Roger Craig used Polar to Win Jeopardy.

Polar has been rapidly adopted by alpha-geeks to combat information overload and looks like we’ve found another convert - this time Roger Craig who used it to win $77k on Jeopardy.

He’s a machine learning, data science, and AI practitioner who combined his computer skills and an interest in quiz games into something extraordinarily unique:

He won more than half a million dollars on Jeopardy!, including a whopping $77,000 in a single day.

He did this not just with raw intelligence, but by creating a system to help him fashion himself into a game-show superstar.

Roger and I have similar backgrounds - both machine learning and big data and it looks like we arrived at the same general strategy for managing knowledge. Specifically, use tools like natural language parsing (NLP), clustering, and spaced repetition to force material to be stored in your brain long term with high retention.

How Roger uses Polar and Anki

The next tool I use is called Polarized. A lot of the information I consume is in technical published papers, which are in PDFs, and Polarized helps with that.

It takes in PDFs and web pages, and allows you to highlight and annotate them. You can also export them, so you can turn the annotations into Anki cards.

So basically every paper that is of interest to me, I save it into one big directory, and then Polarized goes in and ingests all of the papers and makes them available for me to read and annotate.

What Roger did here was basically take his background in ML and built a set of tools to manage his learning.

I basically did the same thing when I first started working on Polar but I realized that this tool needs to be democratized.

We’re going to be building in more cloud learning and big data capabilities in Polar in the next few months including support for full-text search, clustering, auto-tagging, etc.

The entire point of Polar is that we’re trying to democratize this technology and make it usable to the average person.

As an aside, it’s been really interesting to see who’s been using Polar. Lots of PhD students, VCs, researchers, academics, scientists, etc. Very exciting to see such amazingly smart people using the product.

Flashcards and Spaced Repetition

The key benefit Polar provides is a fully integrated environment for reading and managing flashcards. You can work directly with PDF and web content, annotate it, create flashcards from your annotations, and then sync the flashcards directly to Anki.

What’s nice about this is that not only do you have a high quality index of all your notes and highlights but this data is sync’d with Anki.

Machine Learning and Spaced Repetition

UPDATED I managed to schedule some time to talk to Roger about his use of Polar and Anki on Jeopardy.

We both come from similar backgrounds so it was nice to compare notes about NLP and machine learning and how it can apply to optimized learning.

He first competed in Jeopardy in 2010 and NLP (and machine learning) has come a long way since them.

Back then, NLP technology was available but just VERY expensive. Now it’s essentially commodity and dirt cheap.

The NLP frameworks in Python can be used for free meaning if you’re an alpha-geek you can build something pretty straight froward by putting together a few scripts.

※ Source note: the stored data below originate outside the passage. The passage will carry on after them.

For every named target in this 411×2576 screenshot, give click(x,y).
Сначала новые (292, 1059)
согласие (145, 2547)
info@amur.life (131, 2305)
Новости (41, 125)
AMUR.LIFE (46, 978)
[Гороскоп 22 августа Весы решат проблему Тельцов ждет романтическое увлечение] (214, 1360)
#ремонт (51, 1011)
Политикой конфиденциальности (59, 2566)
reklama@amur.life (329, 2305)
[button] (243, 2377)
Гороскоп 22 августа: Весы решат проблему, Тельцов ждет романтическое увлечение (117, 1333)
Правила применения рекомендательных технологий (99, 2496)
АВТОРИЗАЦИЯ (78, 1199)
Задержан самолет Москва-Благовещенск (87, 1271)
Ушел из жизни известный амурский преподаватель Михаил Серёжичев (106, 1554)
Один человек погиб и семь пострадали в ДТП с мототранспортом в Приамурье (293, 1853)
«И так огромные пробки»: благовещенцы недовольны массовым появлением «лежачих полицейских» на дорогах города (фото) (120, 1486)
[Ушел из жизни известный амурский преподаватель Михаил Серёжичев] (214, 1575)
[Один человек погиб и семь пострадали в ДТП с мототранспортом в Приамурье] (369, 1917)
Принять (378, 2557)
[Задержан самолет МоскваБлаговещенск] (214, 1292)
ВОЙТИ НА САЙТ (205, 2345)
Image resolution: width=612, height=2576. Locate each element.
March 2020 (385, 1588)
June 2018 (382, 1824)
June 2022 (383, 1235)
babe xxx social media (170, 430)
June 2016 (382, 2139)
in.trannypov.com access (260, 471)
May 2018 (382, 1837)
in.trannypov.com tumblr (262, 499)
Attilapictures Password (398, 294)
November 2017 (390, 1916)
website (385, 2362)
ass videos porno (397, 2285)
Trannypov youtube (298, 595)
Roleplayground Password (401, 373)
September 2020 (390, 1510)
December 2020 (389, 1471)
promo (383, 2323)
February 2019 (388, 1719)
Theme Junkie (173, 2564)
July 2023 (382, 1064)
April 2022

What we’re trying to do in Polar is democratize a lot of this technology and make it “just work” right out of the box.

I talked to Roger about using NLP and machine to automatically build flashcards from textbooks. There’s still a lot of active research in this area with question and answer generation from text corpora.

There might be some low hanging fruit by parsing text the user is reading and finding the first named entities mentioned and building flashcards directly from those first sentences.

Sentence boundary detection and NLP can be used to take a textbook and allow the user to easily generate flashcards with one click.

This is something I’m working on improving in future versions of Polar but first we have to improve usability.

We’re going to keep comparing notes and try to sync up again in another few weeks. There’s definitely a lot of potential for using machine learning to improve the efficiency of education.